Aujourd’hui, le terme à la mode dans le grand salon de Davos, c’est « disruption », le moment où l’innovation est d’une telle portée qu’elle casse un système établi et impose un autre standard ; Uber et les taxis, Airbnb dans l’hôtellerie en sont de bons exemples. 

Mais la disruption s’applique aujourd’hui dans tous les domaines de la vie créant un niveau d’incertitude inégalé. »

J’en parle avec lui dans cette vidéo.

 

Web TV www.labourseetlavie.com : Xavier Lépine, bonjour. Vous êtes le président du directoire de La Française. On va parler avec vous d’économie et de marchés puisque on s’était vu la dernière fois, on avait parlé de cette économie, ce capitalisme qui est en train de connaître une nouvelle révolution avec ce que l’on appelle la disruption economy, on peut dire économie de rupture, ces nouveaux noms qui s’appellent Uber pour les transports ou Airbnb pour citer ces sociétés américaines. Aujourd’hui, vous vous posez la question, vous dites « ça va péter ? », donc cela nous interpelle forcément puisque vous, vous êtes investisseur, vous suivez ces marchés financiers, qu’est-ce qui aujourd’hui vous préoccupe peut-être ?

- **VOTRE OBJECTIF**:
Pouvez-vous recopier à l'identique, dans le passage sur la disruption, la partie qui s'ouvre sur les mots contenant « Aujourd’hui, le terme » et se termine par « de bons exemples. » ?

- **JEU DE DONNÉES**:
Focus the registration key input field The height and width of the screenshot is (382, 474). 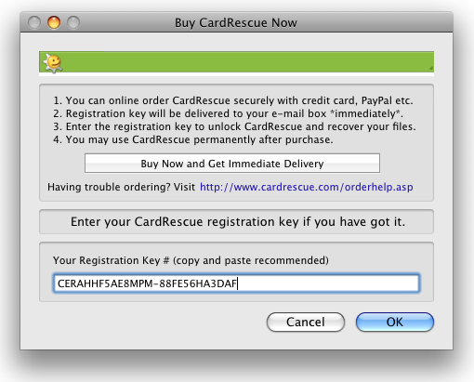point(236,283)
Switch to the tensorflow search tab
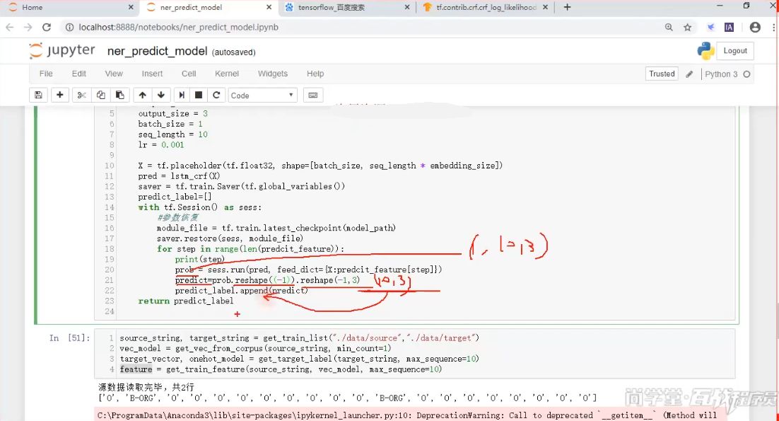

- **RÉSULTAT**:
Aujourd’hui, le terme à la mode dans le grand salon de Davos, c’est « disruption », le moment où l’innovation est d’une telle portée qu’elle casse un système établi et impose un autre standard ; Uber et les taxis, Airbnb dans l’hôtellerie en sont de bons exemples.